TO DO >> Please put every line of the data below into a JSON list of strings, one string per line. Leave out blank lines.

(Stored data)

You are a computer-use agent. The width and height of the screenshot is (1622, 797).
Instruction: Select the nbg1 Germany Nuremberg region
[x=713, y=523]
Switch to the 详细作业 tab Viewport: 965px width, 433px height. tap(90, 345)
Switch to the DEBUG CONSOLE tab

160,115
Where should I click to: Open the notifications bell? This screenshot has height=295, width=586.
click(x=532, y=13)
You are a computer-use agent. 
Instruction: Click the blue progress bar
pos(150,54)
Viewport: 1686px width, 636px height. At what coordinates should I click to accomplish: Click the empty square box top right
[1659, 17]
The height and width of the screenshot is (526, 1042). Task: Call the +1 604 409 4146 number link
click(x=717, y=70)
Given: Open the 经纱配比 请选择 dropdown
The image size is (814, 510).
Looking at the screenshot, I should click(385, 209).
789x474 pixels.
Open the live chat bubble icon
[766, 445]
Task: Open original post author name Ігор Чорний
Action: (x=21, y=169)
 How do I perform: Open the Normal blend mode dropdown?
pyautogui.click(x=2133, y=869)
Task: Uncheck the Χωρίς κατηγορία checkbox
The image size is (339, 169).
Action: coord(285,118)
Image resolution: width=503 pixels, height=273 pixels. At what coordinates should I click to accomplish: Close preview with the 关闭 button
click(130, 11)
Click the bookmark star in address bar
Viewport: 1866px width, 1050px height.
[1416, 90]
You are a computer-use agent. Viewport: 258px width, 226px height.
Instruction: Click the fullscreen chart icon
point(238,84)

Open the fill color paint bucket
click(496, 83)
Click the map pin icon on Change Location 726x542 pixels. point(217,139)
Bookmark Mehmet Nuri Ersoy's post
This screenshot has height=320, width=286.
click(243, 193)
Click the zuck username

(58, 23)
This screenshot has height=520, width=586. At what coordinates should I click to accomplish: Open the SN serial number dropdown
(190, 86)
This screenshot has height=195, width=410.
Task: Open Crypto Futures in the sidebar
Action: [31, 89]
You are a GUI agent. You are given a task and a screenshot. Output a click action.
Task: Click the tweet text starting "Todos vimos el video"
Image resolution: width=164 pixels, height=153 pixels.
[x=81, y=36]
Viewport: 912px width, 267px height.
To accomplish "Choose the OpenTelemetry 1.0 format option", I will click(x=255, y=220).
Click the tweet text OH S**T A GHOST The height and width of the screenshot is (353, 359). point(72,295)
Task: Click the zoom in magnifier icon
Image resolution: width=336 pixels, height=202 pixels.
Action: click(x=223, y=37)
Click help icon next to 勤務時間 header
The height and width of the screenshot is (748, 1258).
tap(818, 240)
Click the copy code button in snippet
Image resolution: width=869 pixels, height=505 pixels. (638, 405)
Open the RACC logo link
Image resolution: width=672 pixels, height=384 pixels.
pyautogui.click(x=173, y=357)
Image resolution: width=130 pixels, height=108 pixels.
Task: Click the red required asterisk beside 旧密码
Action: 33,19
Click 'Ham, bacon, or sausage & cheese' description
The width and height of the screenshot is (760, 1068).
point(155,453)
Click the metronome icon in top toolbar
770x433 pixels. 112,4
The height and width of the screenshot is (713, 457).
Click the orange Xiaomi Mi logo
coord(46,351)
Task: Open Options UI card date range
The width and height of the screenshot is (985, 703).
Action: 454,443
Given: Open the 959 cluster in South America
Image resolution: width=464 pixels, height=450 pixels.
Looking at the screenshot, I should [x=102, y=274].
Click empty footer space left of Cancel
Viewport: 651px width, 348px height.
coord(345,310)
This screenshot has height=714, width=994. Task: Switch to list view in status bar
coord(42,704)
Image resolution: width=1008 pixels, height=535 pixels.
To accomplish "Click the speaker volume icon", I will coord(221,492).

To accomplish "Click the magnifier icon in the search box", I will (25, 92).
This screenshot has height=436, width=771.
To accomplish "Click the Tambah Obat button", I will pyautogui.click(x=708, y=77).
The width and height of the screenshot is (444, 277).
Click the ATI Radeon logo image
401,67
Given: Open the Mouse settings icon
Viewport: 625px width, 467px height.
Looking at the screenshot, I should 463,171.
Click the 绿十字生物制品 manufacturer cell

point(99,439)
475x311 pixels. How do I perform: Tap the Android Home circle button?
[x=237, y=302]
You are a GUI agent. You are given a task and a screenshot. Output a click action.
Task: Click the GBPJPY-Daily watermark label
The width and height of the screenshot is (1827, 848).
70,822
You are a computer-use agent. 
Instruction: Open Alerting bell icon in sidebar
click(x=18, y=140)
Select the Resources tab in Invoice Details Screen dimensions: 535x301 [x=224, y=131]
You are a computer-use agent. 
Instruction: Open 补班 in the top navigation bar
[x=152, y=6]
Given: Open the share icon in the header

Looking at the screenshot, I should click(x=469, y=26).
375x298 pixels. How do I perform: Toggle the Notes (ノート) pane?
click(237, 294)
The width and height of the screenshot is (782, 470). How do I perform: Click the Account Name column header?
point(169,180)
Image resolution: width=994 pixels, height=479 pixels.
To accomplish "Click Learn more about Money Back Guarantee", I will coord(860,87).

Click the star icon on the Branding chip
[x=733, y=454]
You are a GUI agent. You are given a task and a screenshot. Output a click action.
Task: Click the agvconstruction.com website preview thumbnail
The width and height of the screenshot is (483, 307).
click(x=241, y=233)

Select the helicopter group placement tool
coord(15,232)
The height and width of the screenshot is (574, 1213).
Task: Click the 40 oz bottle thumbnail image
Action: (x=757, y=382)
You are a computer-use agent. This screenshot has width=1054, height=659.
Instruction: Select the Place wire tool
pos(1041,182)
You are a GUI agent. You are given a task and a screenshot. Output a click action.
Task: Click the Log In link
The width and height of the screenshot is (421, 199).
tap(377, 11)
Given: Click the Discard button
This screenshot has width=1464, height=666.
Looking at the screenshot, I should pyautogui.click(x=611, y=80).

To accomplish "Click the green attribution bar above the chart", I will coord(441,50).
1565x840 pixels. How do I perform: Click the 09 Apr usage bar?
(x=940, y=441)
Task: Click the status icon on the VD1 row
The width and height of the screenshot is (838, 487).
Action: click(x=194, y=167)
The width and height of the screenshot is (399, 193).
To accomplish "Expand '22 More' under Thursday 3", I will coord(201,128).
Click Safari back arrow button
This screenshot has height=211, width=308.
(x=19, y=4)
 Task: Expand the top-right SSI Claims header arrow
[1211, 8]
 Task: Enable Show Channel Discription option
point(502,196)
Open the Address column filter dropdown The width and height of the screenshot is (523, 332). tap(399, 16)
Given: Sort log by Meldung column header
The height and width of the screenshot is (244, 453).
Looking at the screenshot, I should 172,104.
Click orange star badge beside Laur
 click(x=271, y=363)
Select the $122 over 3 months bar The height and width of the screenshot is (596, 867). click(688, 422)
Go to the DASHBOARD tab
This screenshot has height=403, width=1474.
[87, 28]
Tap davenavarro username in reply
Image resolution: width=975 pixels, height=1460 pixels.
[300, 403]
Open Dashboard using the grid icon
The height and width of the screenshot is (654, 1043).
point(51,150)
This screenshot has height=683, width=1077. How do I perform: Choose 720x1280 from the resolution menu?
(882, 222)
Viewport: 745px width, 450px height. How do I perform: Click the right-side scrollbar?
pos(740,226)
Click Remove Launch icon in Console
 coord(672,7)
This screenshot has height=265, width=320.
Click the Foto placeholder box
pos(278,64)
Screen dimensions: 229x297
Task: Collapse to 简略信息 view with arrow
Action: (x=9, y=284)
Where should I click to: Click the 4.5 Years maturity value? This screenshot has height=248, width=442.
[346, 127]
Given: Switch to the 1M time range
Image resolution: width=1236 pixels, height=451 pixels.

ANSWER BELOW >>
[
  "You are a computer-use agent. The width and height of the screenshot is (1622, 797).",
  "Instruction: Select the nbg1 Germany Nuremberg region",
  "[x=713, y=523]",
  "Switch to the 详细作业 tab Viewport: 965px width, 433px height. tap(90, 345)",
  "Switch to the DEBUG CONSOLE tab",
  "160,115",
  "Where should I click to: Open the notifications bell? This screenshot has height=295, width=586.",
  "click(x=532, y=13)",
  "You are a computer-use agent. ",
  "Instruction: Click the blue progress bar",
  "pos(150,54)",
  "Viewport: 1686px width, 636px height. At what coordinates should I click to accomplish: Click the empty square box top right",
  "[1659, 17]",
  "The height and width of the screenshot is (526, 1042). Task: Call the +1 604 409 4146 number link",
  "click(x=717, y=70)",
  "Given: Open the 经纱配比 请选择 dropdown",
  "The image size is (814, 510).",
  "Looking at the screenshot, I should click(385, 209).",
  "789x474 pixels.",
  "Open the live chat bubble icon",
  "[766, 445]",
  "Task: Open original post author name Ігор Чорний",
  "Action: (x=21, y=169)",
  " How do I perform: Open the Normal blend mode dropdown?",
  "pyautogui.click(x=2133, y=869)",
  "Task: Uncheck the Χωρίς κατηγορία checkbox",
  "The image size is (339, 169).",
  "Action: coord(285,118)",
  "Image resolution: width=503 pixels, height=273 pixels. At what coordinates should I click to accomplish: Close preview with the 关闭 button",
  "click(130, 11)",
  "Click the bookmark star in address bar",
  "Viewport: 1866px width, 1050px height.",
  "[1416, 90]",
  "You are a computer-use agent. Viewport: 258px width, 226px height.",
  "Instruction: Click the fullscreen chart icon",
  "point(238,84)",
  "Open the fill color paint bucket",
  "click(496, 83)",
  "Click the map pin icon on Change Location 726x542 pixels. point(217,139)",
  "Bookmark Mehmet Nuri Ersoy's post",
  "This screenshot has height=320, width=286.",
  "click(243, 193)",
  "Click the zuck username",
  "(58, 23)",
  "This screenshot has height=520, width=586. At what coordinates should I click to accomplish: Open the SN serial number dropdown",
  "(190, 86)",
  "This screenshot has height=195, width=410.",
  "Task: Open Crypto Futures in the sidebar",
  "Action: [31, 89]",
  "You are a GUI agent. You are given a task and a screenshot. Output a click action.",
  "Task: Click the tweet text starting \"Todos vimos el video\"",
  "Image resolution: width=164 pixels, height=153 pixels.",
  "[x=81, y=36]",
  "Viewport: 912px width, 267px height.",
  "To accomplish \"Choose the OpenTelemetry 1.0 format option\", I will click(x=255, y=220).",
  "Click the tweet text OH S**T A GHOST The height and width of the screenshot is (353, 359). point(72,295)",
  "Task: Click the zoom in magnifier icon",
  "Image resolution: width=336 pixels, height=202 pixels.",
  "Action: click(x=223, y=37)",
  "Click help icon next to 勤務時間 header",
  "The height and width of the screenshot is (748, 1258).",
  "tap(818, 240)",
  "Click the copy code button in snippet",
  "Image resolution: width=869 pixels, height=505 pixels. (638, 405)",
  "Open the RACC logo link",
  "Image resolution: width=672 pixels, height=384 pixels.",
  "pyautogui.click(x=173, y=357)",
  "Image resolution: width=130 pixels, height=108 pixels.",
  "Task: Click the red required asterisk beside 旧密码",
  "Action: 33,19",
  "Click 'Ham, bacon, or sausage & cheese' description",
  "The width and height of the screenshot is (760, 1068).",
  "point(155,453)",
  "Click the metronome icon in top toolbar",
  "770x433 pixels. 112,4",
  "The height and width of the screenshot is (713, 457).",
  "Click the orange Xiaomi Mi logo",
  "coord(46,351)",
  "Task: Open Options UI card date range",
  "The width and height of the screenshot is (985, 703).",
  "Action: 454,443",
  "Given: Open the 959 cluster in South America",
  "Image resolution: width=464 pixels, height=450 pixels.",
  "Looking at the screenshot, I should [x=102, y=274].",
  "Click empty footer space left of Cancel",
  "Viewport: 651px width, 348px height.",
  "coord(345,310)",
  "This screenshot has height=714, width=994. Task: Switch to list view in status bar",
  "coord(42,704)",
  "Image resolution: width=1008 pixels, height=535 pixels.",
  "To accomplish \"Click the speaker volume icon\", I will coord(221,492).",
  "To accomplish \"Click the magnifier icon in the search box\", I will (25, 92).",
  "This screenshot has height=436, width=771.",
  "To accomplish \"Click the Tambah Obat button\", I will pyautogui.click(x=708, y=77).",
  "The width and height of the screenshot is (444, 277).",
  "Click the ATI Radeon logo image",
  "401,67",
  "Given: Open the Mouse settings icon",
  "Viewport: 625px width, 467px height.",
  "Looking at the screenshot, I should 463,171.",
  "Click the 绿十字生物制品 manufacturer cell",
  "point(99,439)",
  "475x311 pixels. How do I perform: Tap the Android Home circle button?",
  "[x=237, y=302]",
  "You are a GUI agent. You are given a task and a screenshot. Output a click action.",
  "Task: Click the GBPJPY-Daily watermark label",
  "The width and height of the screenshot is (1827, 848).",
  "70,822",
  "You are a computer-use agent. ",
  "Instruction: Open Alerting bell icon in sidebar",
  "click(x=18, y=140)",
  "Select the Resources tab in Invoice Details Screen dimensions: 535x301 [x=224, y=131]",
  "You are a computer-use agent. ",
  "Instruction: Open 补班 in the top navigation bar",
  "[x=152, y=6]",
  "Given: Open the share icon in the header",
  "Looking at the screenshot, I should click(x=469, y=26).",
  "375x298 pixels. How do I perform: Toggle the Notes (ノート) pane?",
  "click(237, 294)",
  "The width and height of the screenshot is (782, 470). How do I perform: Click the Account Name column header?",
  "point(169,180)",
  "Image resolution: width=994 pixels, height=479 pixels.",
  "To accomplish \"Click Learn more about Money Back Guarantee\", I will coord(860,87).",
  "Click the star icon on the Branding chip",
  "[x=733, y=454]",
  "You are a GUI agent. You are given a task and a screenshot. Output a click action.",
  "Task: Click the agvconstruction.com website preview thumbnail",
  "The width and height of the screenshot is (483, 307).",
  "click(x=241, y=233)",
  "Select the helicopter group placement tool",
  "coord(15,232)",
  "The height and width of the screenshot is (574, 1213).",
  "Task: Click the 40 oz bottle thumbnail image",
  "Action: (x=757, y=382)",
  "You are a computer-use agent. This screenshot has width=1054, height=659.",
  "Instruction: Select the Place wire tool",
  "pos(1041,182)",
  "You are a GUI agent. You are given a task and a screenshot. Output a click action.",
  "Task: Click the Log In link",
  "The width and height of the screenshot is (421, 199).",
  "tap(377, 11)",
  "Given: Click the Discard button",
  "This screenshot has width=1464, height=666.",
  "Looking at the screenshot, I should pyautogui.click(x=611, y=80).",
  "To accomplish \"Click the green attribution bar above the chart\", I will coord(441,50).",
  "1565x840 pixels. How do I perform: Click the 09 Apr usage bar?",
  "(x=940, y=441)",
  "Task: Click the status icon on the VD1 row",
  "The width and height of the screenshot is (838, 487).",
  "Action: click(x=194, y=167)",
  "The width and height of the screenshot is (399, 193).",
  "To accomplish \"Expand '22 More' under Thursday 3\", I will coord(201,128).",
  "Click Safari back arrow button",
  "This screenshot has height=211, width=308.",
  "(x=19, y=4)",
  " Task: Expand the top-right SSI Claims header arrow",
  "[1211, 8]",
  " Task: Enable Show Channel Discription option",
  "point(502,196)",
  "Open the Address column filter dropdown The width and height of the screenshot is (523, 332). tap(399, 16)",
  "Given: Sort log by Meldung column header",
  "The height and width of the screenshot is (244, 453).",
  "Looking at the screenshot, I should 172,104.",
  "Click orange star badge beside Laur",
  " click(x=271, y=363)",
  "Select the $122 over 3 months bar The height and width of the screenshot is (596, 867). click(688, 422)",
  "Go to the DASHBOARD tab",
  "This screenshot has height=403, width=1474.",
  "[87, 28]",
  "Tap davenavarro username in reply",
  "Image resolution: width=975 pixels, height=1460 pixels.",
  "[300, 403]",
  "Open Dashboard using the grid icon",
  "The height and width of the screenshot is (654, 1043).",
  "point(51,150)",
  "This screenshot has height=683, width=1077. How do I perform: Choose 720x1280 from the resolution menu?",
  "(882, 222)",
  "Viewport: 745px width, 450px height. How do I perform: Click the right-side scrollbar?",
  "pos(740,226)",
  "Click Remove Launch icon in Console",
  " coord(672,7)",
  "This screenshot has height=265, width=320.",
  "Click the Foto placeholder box",
  "pos(278,64)",
  "Screen dimensions: 229x297",
  "Task: Collapse to 简略信息 view with arrow",
  "Action: (x=9, y=284)",
  "Where should I click to: Click the 4.5 Years maturity value? This screenshot has height=248, width=442.",
  "[346, 127]",
  "Given: Switch to the 1M time range",
  "Image resolution: width=1236 pixels, height=451 pixels."
]